How to precompile CUDA kernel itself?

Here’s a way to use a cached precompiled kernel. It assumes you have ptxas in your PATH.
In all likelihood there exist more appropriate methods in CUDA.jl. For example, I’m pretty sure cudacall should be preferred over my HostKernel approach, but I couldn’t get it to work. Check out

and

for some more information.


(…)/Test/src/Test/jl:

module Test

using PrecompileTools: @setup_workload, @compile_workload
using CUDA
using CUDA: i32

export mycopy!

function kernel!(A, B)
    i = threadIdx().x + blockDim().x * (blockIdx().x - 1i32)
    if checkbounds(Bool, A, i) && checkbounds(Bool, B, i)
        A[i] = B[i]
    end
    nothing
end

function get_func_name_from_ptx(ptx_path)
    # (Can be written more efficiently)
    ptx_code = read(ptx_path, String)
    return ptx_code[findfirst(Regex("// -- Begin function .*\n"), ptx_code)[begin + length("// -- Begin function "):end-1]]
    # There is a comment "// -- Begin function <func_name>" which ends with a newline
end

function get_compiled_kernel(cubin_path, name, kernel_tt)
    mdl = CuModule(read(cubin_path))
    func = CuFunction(mdl, name)
    return CUDA.HostKernel{typeof(kernel!), kernel_tt}(kernel!, func, CUDA.KernelState(CUDA.create_exceptions!(mdl), UInt32(0)))
end

function mycopy!(A, B, cache_dir="E:/Temp/kernel/")  # Adjust default
    len = length(A)
    @assert len === length(B)
    threads = 512
    blocks = cld(len, threads)
	
    ptx_path = joinpath(cache_dir, "kernel.ptx")
    cubin_path = joinpath(cache_dir, "kernel.cubin")
    func_name_path = joinpath(cache_dir, "name.txt")
    if !ispath(ptx_path)
        # Compile to disk
        mkpath(cache_dir)
        open(ptx_path, "w") do io
            @device_code_ptx io @cuda threads=threads blocks=blocks kernel!(A, B)
        end
        func_name = get_func_name_from_ptx(ptx_path)
        open(func_name_path, "w") do io
            write(io, func_name)
        end
        sm = CUDA.capability(CUDA.CuDevice(0))
        run(`ptxas -arch=sm_$(sm.major)$(sm.minor) --output-file $cubin_path $ptx_path`)  # compile ptx to cubin
    end
    # kernel.ptx, kernel.cubin and name.txt should now exist
    func_name = read(func_name_path, String)
    kernel_args = map(CUDA.cudaconvert, (A, B))  # (cf. @cuda macro)
    kernel_tt = Tuple{map(Core.Typeof, kernel_args)...}
    kern = get_compiled_kernel(cubin_path, func_name, kernel_tt)
    kern(A, B, threads=threads, blocks=blocks)
end

@setup_workload begin
    A = CUDA.zeros(100, 100, 100)
    B = CUDA.zeros(100, 100, 100)
	@compile_workload begin
		CUDA.@sync mycopy!(A, B)
	end
end

end

REPL output:

(@v1.10) pkg> activate Test
  Activating project at `(...)\Test`

(Test) pkg> ^C

julia> using Test
Precompiling Test
  1 dependency successfully precompiled in 11 seconds. 69 already precompiled.
[ Info: Precompiling Test [98d22206-c062-46eb-91c7-b4da6428f19f]

julia> using CUDA

julia> A = CUDA.zeros(100, 100, 100); B = CUDA.ones(100, 100, 100);

julia> @time CUDA.@sync mycopy!(A, B)
  0.001473 seconds (115 allocations: 1.007 MiB)

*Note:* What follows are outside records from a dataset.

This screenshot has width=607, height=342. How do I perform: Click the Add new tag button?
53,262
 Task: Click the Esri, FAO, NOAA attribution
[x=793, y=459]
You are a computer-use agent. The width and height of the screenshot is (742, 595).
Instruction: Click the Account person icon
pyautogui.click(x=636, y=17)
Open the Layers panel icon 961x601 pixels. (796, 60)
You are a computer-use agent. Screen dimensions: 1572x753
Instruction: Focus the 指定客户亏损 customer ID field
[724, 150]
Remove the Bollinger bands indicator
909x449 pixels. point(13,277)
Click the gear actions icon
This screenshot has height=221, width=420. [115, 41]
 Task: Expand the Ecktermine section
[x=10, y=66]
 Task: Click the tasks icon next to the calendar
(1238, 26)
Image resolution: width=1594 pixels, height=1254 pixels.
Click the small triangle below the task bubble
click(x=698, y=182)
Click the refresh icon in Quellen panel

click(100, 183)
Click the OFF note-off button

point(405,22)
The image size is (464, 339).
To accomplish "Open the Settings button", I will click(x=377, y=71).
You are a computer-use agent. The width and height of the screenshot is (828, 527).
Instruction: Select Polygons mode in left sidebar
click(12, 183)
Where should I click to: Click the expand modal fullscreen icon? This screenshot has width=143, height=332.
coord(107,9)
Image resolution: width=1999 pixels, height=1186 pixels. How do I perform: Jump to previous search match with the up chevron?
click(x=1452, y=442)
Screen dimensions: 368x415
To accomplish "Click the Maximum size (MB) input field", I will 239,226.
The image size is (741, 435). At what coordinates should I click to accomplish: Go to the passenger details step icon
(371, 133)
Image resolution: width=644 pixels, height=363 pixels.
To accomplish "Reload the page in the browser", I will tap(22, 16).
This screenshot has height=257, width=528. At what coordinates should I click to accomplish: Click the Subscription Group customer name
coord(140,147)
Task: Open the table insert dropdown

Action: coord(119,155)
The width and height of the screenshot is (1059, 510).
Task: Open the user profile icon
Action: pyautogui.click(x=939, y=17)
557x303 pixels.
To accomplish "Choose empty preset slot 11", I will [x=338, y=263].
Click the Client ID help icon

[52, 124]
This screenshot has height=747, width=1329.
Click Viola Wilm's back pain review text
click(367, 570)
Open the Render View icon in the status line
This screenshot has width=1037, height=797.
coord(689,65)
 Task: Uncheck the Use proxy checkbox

julia> @time CUDA.@sync mycopy!(A, B)
  0.000652 seconds (115 allocations: 1.007 MiB)

julia> CUDA.@allowscalar A[1]
1.0f0

You could make this a bit more efficient in subsequent runs by keeping mdl and func_name in memory and not rereading it from the disk every time. But in the grand scheme of things, I assume this will be negligible.